Nisshin Seifun Group (2002) shares decline following full-year results
Nisshin Seifun Group Inc. shares declined 3.2% on 22 May 2026, trading at ¥1,982, following the release of its full-year financial results for the fiscal year ending March 2026. The food processing conglomerate's stock, which closed at ¥2,047 yesterday, reacted to a reported decrease in profitability and a cautious outlook.
The company's financial statement indicated that while revenue increased, net profit attributable to shareholders fell to ¥32.589 billion from ¥34.684 billion in the prior fiscal year. Basic earnings per share also decreased, moving from ¥117.33 to ¥113.33. Furthermore, Nisshin Seifun Group's forecast for the fiscal year ending March 2027 projects substantial reductions in consolidated revenue, operating profit, ordinary profit, and net profit.
This deterioration in performance and a conservative forward-looking guidance have prompted investor concern. The share price movement reflects this sentiment, extending a decline from yesterday's close.
Why Nisshin Seifun Group's future profit outlook is weighing on its shares
Nisshin Seifun Group Inc. is a major player in Japan's food industry, with flour milling at its heart. From this core, they branch out into a wide array of food-related products, including premixes, pasta, frozen foods, health foods, and even pet food. Essentially, they supply the foundational ingredients for many of our meals, from bread and noodles to snacks, and also manufacture and sell processed foods, serving both consumers and other food manufacturers.

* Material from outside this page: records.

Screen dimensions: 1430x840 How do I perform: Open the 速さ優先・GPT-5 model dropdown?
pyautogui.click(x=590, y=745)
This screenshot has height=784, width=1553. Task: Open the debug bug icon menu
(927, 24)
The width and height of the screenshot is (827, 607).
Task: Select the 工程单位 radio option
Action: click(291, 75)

The primary driver behind today's share price movement is the company's full-year financial results for the period ending March 2026, coupled with a particularly cautious forecast for the fiscal year ending March 2027. While net profit for the recently concluded year saw a modest dip from ¥34.684 billion to ¥32.589 billion, the more significant concern for investors is the projected substantial decline in consolidated sales, operating profit, ordinary profit, and net profit for the upcoming year. This indicates a worsening profitability outlook, despite an expected increase in sales.

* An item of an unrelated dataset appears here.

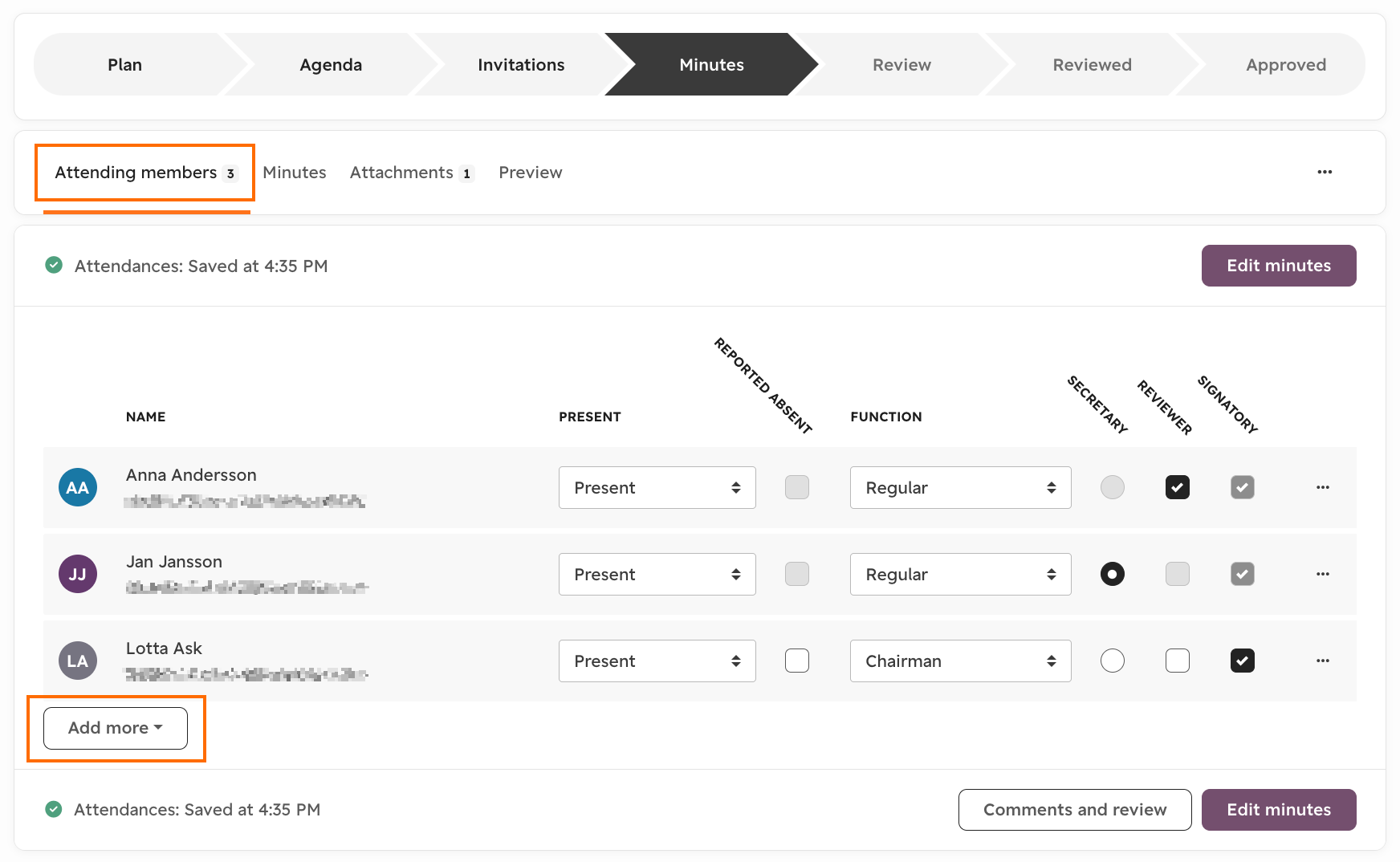Image resolution: width=1400 pixels, height=862 pixels.
Task: Open Lotta Ask's row options menu
Action: pos(1323,661)
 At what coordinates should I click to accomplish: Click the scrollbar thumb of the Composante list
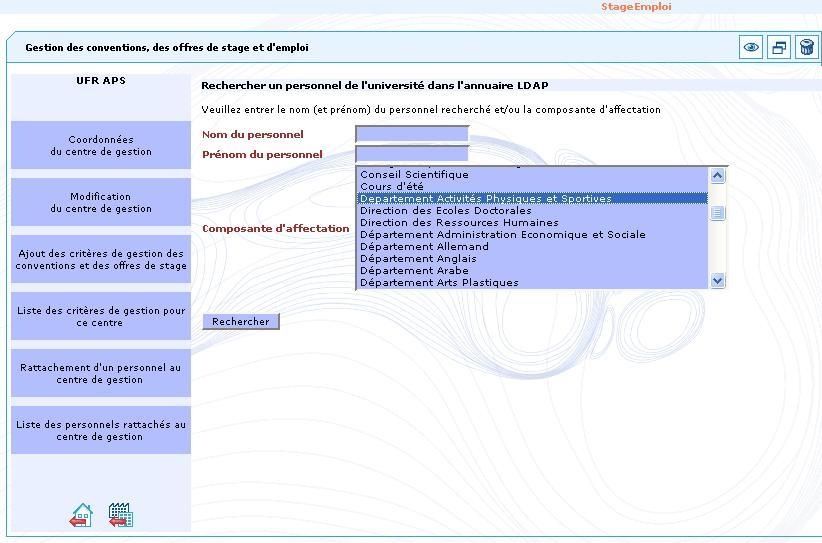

This negative forecast for future earnings has been poorly received by the market, causing Nisshin Seifun Group's shares to trade down 3.2% today, from yesterday's close of ¥2,047 to its current price of ¥1,982.

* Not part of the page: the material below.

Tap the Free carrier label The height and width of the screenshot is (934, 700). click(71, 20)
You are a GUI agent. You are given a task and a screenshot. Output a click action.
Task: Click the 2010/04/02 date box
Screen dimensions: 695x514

Think of it like a popular software company that just released a solid update to its flagship product, but then announces that its next version, due out in a year, will have significantly fewer features and higher development costs, leading to much lower expected profits. Even if the current product is performing well, investors will focus on that grim future outlook, adjusting their valuation of the company accordingly.

Nisshin Seifun Group Inc.
Nisshin Seifun Group Inc. (2002) operates across a diverse portfolio within the consumer defensive sector, primarily in packaged foods. Its operations span flour milling, processed foods, and health foods, alongside biotechnology, pet foods, engineering, and mesh cloth manufacturing. The company produces wheat flour, bran, and various food-related items, including pasta, sauces, premixes, and ready-to-eat meals under brands such as NISSHIN, MA?MA, AO-NO-DOKUTSU, DE CECCO, and INITIO. It also manufactures pet food for dogs and cats under the JP Style brand. Beyond food, Nisshin Seifun Group designs and manages grain and food processing facilities, sells powder processing equipment, and produces yeast, food ingredients, diagnostic drug ingredients, and research drugs. Its industrial activities include materials for screen-printing, mesh products, electronic components, and plastic mouldings. Established in 1900, the company is headquartered in Tokyo, Japan.